Method:
A retrospective cohort study was conducted including seven hundred and
two patients who underwent elective or urgent CABG in our unit between
April 2014 and January 2017. Those who underwent emergent CABG were
excluded from the study due to their intricate higher bleeding risk from
other factors.
All patients included within the study were managed using our unit’s
standard operating protocols. Preoperatively aspirin was held 5 days
pre-operatively except in those with high-risk coronary anatomy
(significant left main-stem (LMS) disease or LMS equivalent).
Clopidogrel was held for 5 days and ticagrelor for 3. With regards to
other anticoagulants warfarin was held for 5 days with a preoperative
INR check performed 1 day prior to surgery. Direct oral anticoagulants
were held for 3 days and low molecular weight heparin was held the night
before surgery. For those patients requiring a preoperative heparin
infusion this was held a minimum of 6 hours pre-operatively.

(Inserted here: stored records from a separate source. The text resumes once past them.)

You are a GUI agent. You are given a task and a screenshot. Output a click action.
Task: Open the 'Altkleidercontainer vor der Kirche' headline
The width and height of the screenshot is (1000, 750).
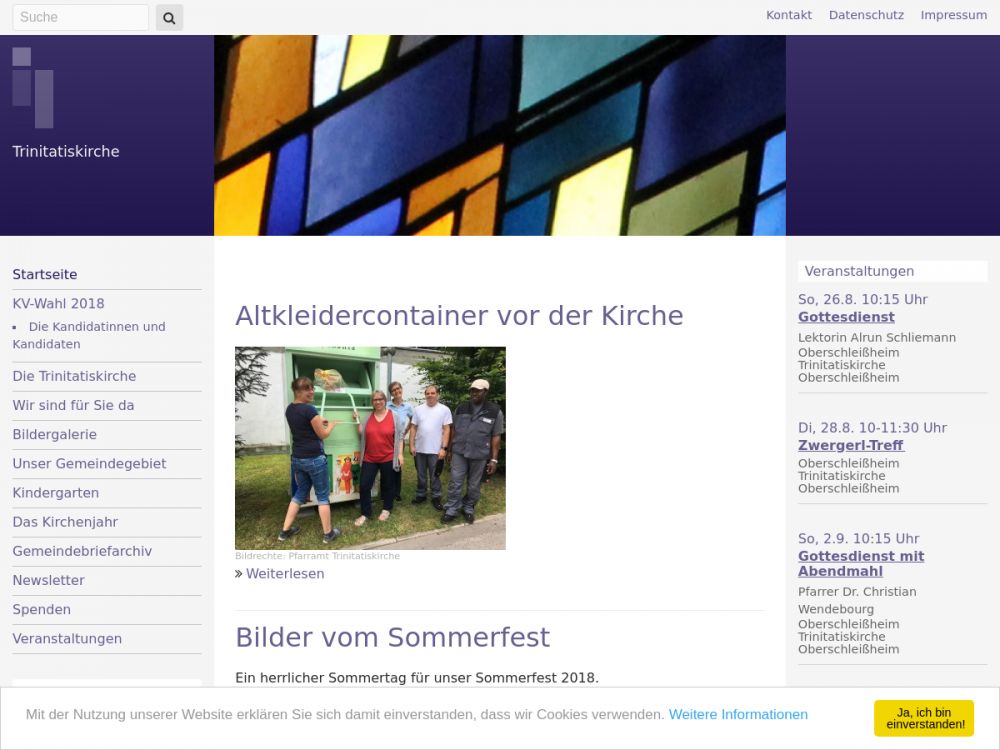pyautogui.click(x=459, y=316)
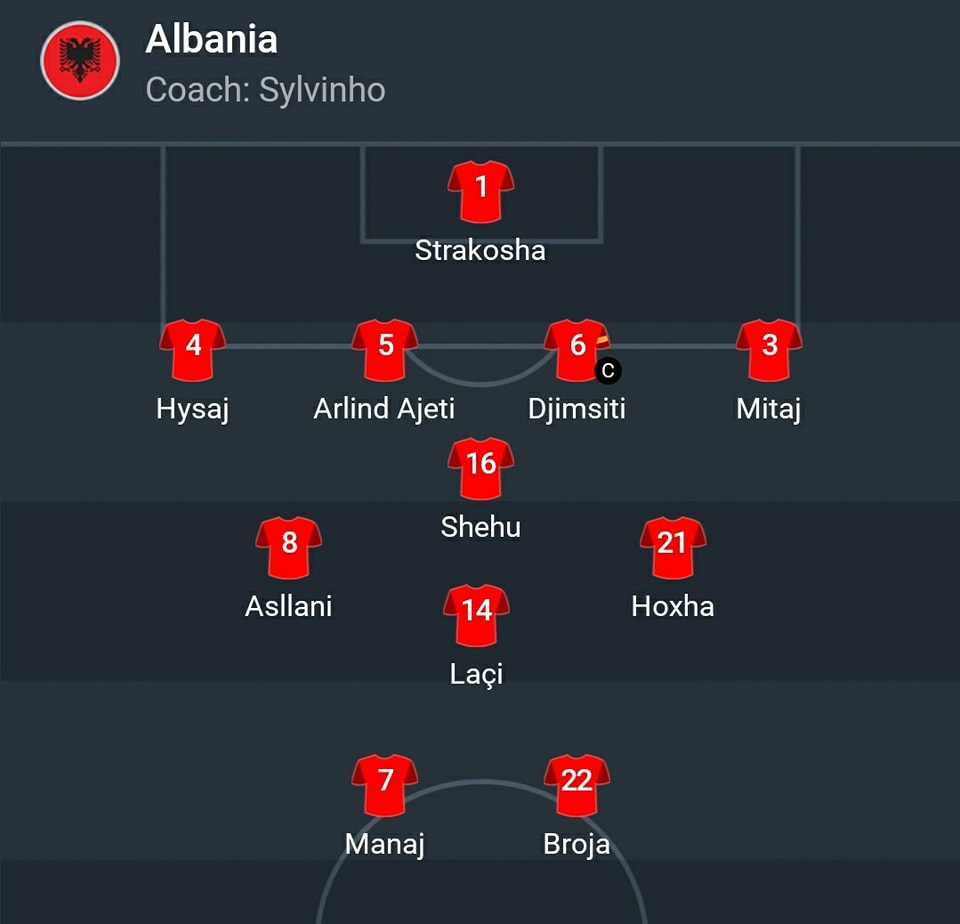Select Djimsiti's number 6 jersey
This screenshot has height=924, width=960.
(x=577, y=350)
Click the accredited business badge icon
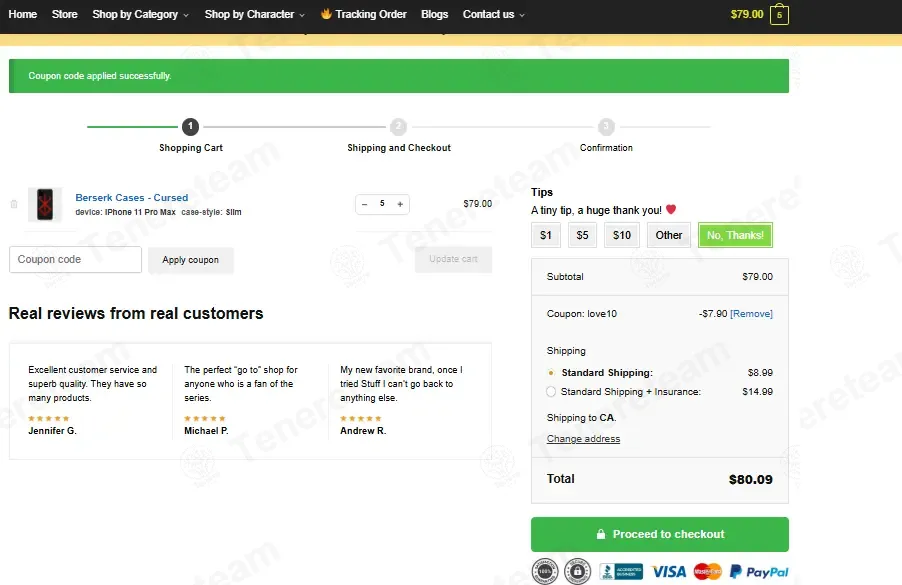902x585 pixels. point(621,571)
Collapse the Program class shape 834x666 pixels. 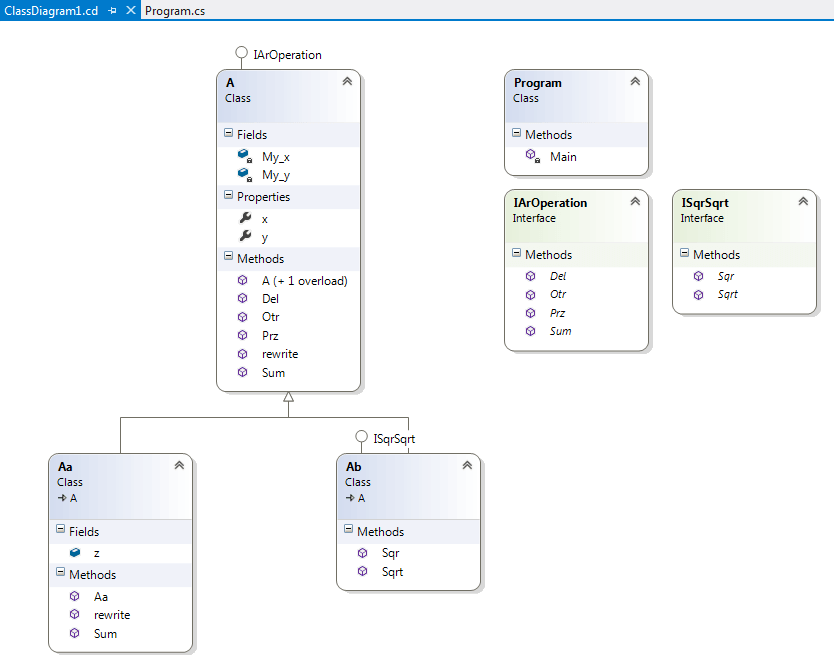click(635, 81)
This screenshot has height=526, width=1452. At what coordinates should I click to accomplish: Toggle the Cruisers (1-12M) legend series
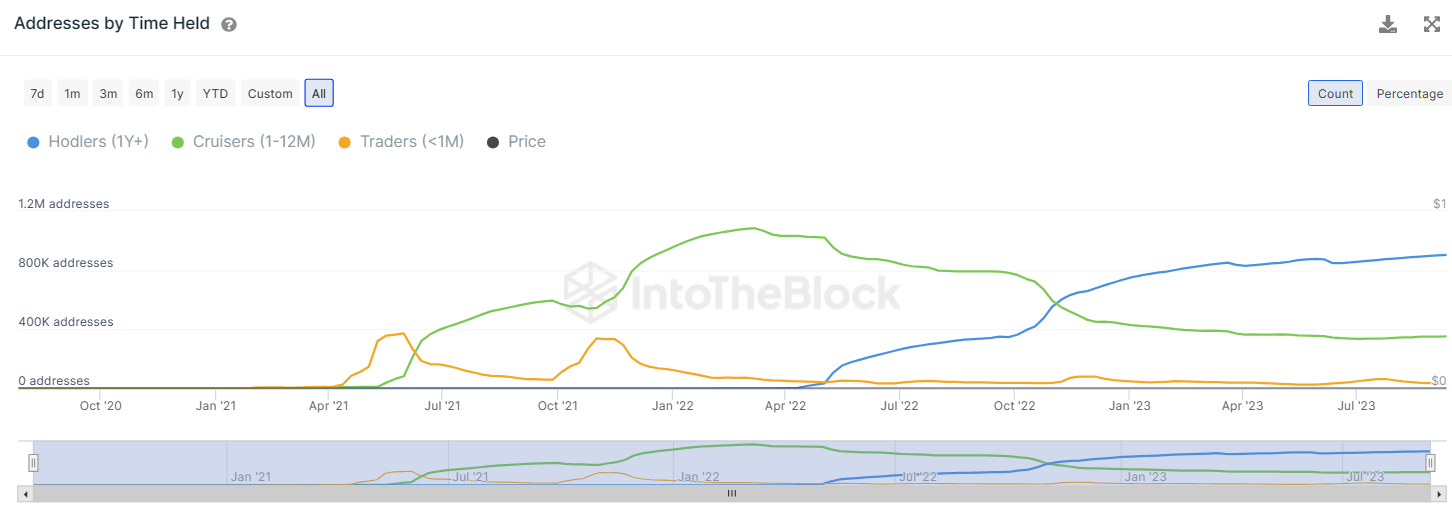(x=243, y=142)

Intraoperatively a baseline activated clotting time (ACT) was taken
prior to heparin administration. 300 mg/kg (measured body weight) of
heparin was administered in all patients. Cardiopulmonary bypass was
established with a minimum ACT of 480 seconds, between aortic and
dual-stage right atrial cannula used for commencing cardiopulmonary
bypass. After weaning from cardiopulmonary bypass protamine was
administered via a standardised protocol based on the previous ACT
measurement with a final ACT taken after administration to ensure return
to baseline.
Postoperatively all patients were transferred to our intensive care
unit. Colloid and packed red cells were infused as per protocol with a
transfusion threshold of haemoglobin under 80 grams/litre used.
Mediastinal and pleural drainage were monitored hourly and any deviation
from standard prompted the running of thromboelastogram (TEG) testing
and targeted fresh-frozen plasma, platelet and cryoprecipitate
transfusion. In those not receiving a protamine infusion an extra bolus
of protamine (25-50mg) was given in those with significant pre- and
post-heparinase values.
Mixed practice exists between surgeons within our unit with some
preferring the routine use of a postoperative protamine infusion in
intensive care and some not. Our postoperative protamine infusion has
been standardised for those who did receive it, consisting of 100mg
protamine mixed in 100ml 0.9% saline given over 4 hours intravenously.
This was started on arrival in the intensive care unit.
Demographics along with outcome data were collected from our CVIS
database. Outcome measures assessed were; post-operative mediastinal and
pleural drainage for the first 24 hours (this was indexed against body
weight), post-operative transfusion of blood products including packed
red blood cells, fresh frozen plasma and platelets, postoperative
hospital stay, and re-exploration for bleeding, tamponade or other
cardiac complication rate. Patients with high body mass index (BMI)
defined as BMI ≥ 30 kg/m² are subdivided into two groups depending of
having post-operative Protamine. Blood loss and blood products
transfusion were analysed to study the effect of Protamine infusion in
this group of patients.
Results were statistically analysed using the chi-squared test for
categorical data and the 2-sample t-test for continuous data.
P<0.05 was considered statistically significant.